## TEXT TO READ
_ _ _ _ _

Dimension Reduction Project

In the context of the high dimension data, we always want to find some low dimensional vector to represent the original high dimension data.

Factor Analysis Model

Suppose we need to use the low dimensional vector to represent the original data, the original data $Y$ is not centralized yet. Such representation follows the following expression:

\[Y_i^{*}=\mu+\Lambda X_i+\epsilon_i\]

And we can have the joint distribution as follows:

\[\begin{bmatrix} X\\ Y^{*} \end{bmatrix} \sim N_{p+k}( \begin{bmatrix} \mathbb{0}\\ \mu \end{bmatrix},\begin{bmatrix} I&\Lambda^T\\ \Lambda&\Lambda\Lambda^T+\Phi\\ \end{bmatrix})\]

EM algorithm to solve the $\Lambda$ and $\Phi$

However, we can not solve the $\Lambda$ directly since $\Lambda$ is not identifiable. So we may use the EM algorithm to solve this problem.

_ _ _ _ _

## GIVEN RECORDS
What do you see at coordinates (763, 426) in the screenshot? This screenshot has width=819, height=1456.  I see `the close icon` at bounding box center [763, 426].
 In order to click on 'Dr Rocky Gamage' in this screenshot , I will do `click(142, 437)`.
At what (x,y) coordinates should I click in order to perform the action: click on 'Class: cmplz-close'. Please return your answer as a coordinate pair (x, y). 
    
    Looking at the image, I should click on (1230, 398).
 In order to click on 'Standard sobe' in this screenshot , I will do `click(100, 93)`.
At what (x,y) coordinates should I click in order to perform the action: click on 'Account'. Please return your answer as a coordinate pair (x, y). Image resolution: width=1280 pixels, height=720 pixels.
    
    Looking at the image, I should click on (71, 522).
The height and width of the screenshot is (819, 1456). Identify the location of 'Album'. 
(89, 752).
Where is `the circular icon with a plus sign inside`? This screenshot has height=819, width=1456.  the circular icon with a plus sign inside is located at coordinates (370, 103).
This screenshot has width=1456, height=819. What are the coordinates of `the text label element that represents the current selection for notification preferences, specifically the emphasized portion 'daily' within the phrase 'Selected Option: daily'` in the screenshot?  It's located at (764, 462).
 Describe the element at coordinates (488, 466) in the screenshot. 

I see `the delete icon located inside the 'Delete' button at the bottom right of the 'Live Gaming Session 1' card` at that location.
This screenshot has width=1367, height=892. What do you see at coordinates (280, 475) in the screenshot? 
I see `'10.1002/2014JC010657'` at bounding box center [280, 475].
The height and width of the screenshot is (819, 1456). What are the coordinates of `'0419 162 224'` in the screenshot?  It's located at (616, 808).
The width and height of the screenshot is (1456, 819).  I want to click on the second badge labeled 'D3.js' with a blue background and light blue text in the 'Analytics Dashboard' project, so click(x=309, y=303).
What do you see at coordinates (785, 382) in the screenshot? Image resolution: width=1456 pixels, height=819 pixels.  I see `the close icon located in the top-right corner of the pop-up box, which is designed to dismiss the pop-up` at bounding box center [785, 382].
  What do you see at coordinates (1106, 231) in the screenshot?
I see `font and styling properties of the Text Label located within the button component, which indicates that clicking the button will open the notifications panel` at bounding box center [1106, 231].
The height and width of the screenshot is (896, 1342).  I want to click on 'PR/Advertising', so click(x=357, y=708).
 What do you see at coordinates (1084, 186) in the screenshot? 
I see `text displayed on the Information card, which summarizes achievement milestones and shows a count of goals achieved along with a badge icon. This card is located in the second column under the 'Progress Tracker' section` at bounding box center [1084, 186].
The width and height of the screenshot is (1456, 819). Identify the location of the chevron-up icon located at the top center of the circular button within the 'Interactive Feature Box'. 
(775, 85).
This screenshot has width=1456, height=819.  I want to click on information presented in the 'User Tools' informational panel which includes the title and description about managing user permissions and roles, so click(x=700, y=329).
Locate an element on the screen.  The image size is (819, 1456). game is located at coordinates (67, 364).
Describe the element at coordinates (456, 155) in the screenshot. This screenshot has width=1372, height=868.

_ _ _ _ _

## GIVEN EXERCISE A
Which method does the dimension reduction text propose for solving for $\Lambda$ and $\Phi$?
## GIVEN EXERCISE B
Identify every line of the listing that contains the word "badge" and copy each such line. Case counts.

## TASK ANSWER A
The EM algorithm.

## TASK ANSWER B
The width and height of the screenshot is (1456, 819).  I want to click on the second badge labeled 'D3.js' with a blue background and light blue text in the 'Analytics Dashboard' project, so click(x=309, y=303).
I see `text displayed on the Information card, which summarizes achievement milestones and shows a count of goals achieved along with a badge icon. This card is located in the second column under the 'Progress Tracker' section` at bounding box center [1084, 186].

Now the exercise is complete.